Moms and Cinnamon Life

I have been laying in the Bluefield dark trying to go to sleep for the last two hours. I have a problem falling instantly asleep.  I always have. G does not. I have to talk really fast if I have something to say while we are going to sleep because he will go from a fully functioning, interacting human to the middle of deep REM cycle in a matter of 27 seconds. I was always excited to get married because I thought it would be like a perma-roomate who you could talk with for hours and hours before falling asleep.  Then I got married and realized that vision was about as realistic as a unicorn or Puff Daddy's resurrection because it contains 2 inherent flaws. One is that Garrett is a boy.  That is not the flaw. That is the blessing.  What I did not realize is that boys don't talk like girls.  They do not endlessly analyze for hours.  They do not waste their mortal probation in idle chatter.  The second is that even if G did want to giggle and chat the night away, he falls asleep so fast that I only have the opportunity to utter about 3 sentences before he starts his Lamaze like breathing and is gone to the world of slumber, never to return until the alarm goes off.

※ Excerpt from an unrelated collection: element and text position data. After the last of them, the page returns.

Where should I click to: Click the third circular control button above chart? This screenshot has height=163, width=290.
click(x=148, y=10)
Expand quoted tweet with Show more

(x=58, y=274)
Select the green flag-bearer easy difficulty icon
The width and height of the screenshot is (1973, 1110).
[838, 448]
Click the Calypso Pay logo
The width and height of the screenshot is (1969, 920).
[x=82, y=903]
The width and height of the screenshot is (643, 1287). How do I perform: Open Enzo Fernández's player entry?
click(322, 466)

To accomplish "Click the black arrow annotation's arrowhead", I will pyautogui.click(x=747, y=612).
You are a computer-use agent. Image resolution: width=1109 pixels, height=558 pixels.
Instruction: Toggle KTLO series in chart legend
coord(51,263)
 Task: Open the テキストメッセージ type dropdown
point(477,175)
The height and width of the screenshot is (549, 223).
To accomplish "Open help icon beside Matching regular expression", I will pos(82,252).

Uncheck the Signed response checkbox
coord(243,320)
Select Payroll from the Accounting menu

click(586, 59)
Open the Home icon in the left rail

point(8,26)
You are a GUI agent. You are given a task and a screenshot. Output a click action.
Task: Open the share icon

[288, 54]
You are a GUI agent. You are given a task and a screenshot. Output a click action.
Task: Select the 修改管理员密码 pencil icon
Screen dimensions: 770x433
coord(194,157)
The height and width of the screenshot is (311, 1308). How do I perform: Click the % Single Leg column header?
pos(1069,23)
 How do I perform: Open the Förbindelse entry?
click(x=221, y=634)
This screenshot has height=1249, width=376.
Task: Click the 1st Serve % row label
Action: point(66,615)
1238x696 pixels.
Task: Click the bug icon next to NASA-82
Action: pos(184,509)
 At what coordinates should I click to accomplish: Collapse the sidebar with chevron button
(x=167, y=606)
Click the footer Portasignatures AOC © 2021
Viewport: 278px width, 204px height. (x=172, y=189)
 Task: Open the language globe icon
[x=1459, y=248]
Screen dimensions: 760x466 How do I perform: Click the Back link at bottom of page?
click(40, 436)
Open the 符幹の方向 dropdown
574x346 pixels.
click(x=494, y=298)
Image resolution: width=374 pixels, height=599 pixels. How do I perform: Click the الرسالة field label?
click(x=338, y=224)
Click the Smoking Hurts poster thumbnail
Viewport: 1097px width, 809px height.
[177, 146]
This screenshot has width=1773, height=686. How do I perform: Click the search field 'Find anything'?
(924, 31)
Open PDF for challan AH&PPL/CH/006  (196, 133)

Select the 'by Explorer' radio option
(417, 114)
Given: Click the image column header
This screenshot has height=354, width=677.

Anyways. Back to why I am awake. I have been thinking for the last hour how much I wanted a bowl of cinnamon life.  I think that started keeping me awake, more than the deficiency of pillow talk or not being able to sleep in the first place.  Then I realized, I am an adult. If I want to eat cinnamon life. I can. I can and I will and I just did.

This is not the first time this has happened.  I love cinnamon life, at night in a certain bowl that is more like a mug.  I will call it a mowl. It has unconsciously merged almost into a night time ritual or habit.  I think that is because whenever we would go to my grandmas as a child (which was better than Disneyland) she would always let us have a bowl of cold cereal before bed.  I loved it. And now that I'm completely responsible for myself, I can bring back all my childhood fantasies and joyful memories I loved.  Certain things I still do even though I know they are not responsible. For example, when I was little no one would ever let you roll down your windows and have the AC on.  It's wasteful.  I agree. However, I do it sometimes when I am alone because I can and no longer have that childhood dream repressed.  I also chew multiple pieces of gum at the same time and spit it out the instant it loses flavor (usually around 8 minutes).  I also drink straight from the milk jug when no one is home.

I still think I need a mom to guide me because some things that one would hope maturity would naturally eliminate is still not working.  I need her to check my cleaning of the bathroom because I still hate cleaning bathrooms.  When you're an adult, no one tells you to go to bed when it's late. You're just dead dog tired the next day.  No one tells you to do your chores.  You just have a messy house if you don't.  Sometimes I love being an adult when I can eat Life cereal at midnight because I can but sometimes I just still wish I had to a mom to make me a chore chart, do my laundry, make some dinner and tell me to go to sleep.  Even when you're a mom, you still want your mom. I hope Liv always wants her mom too.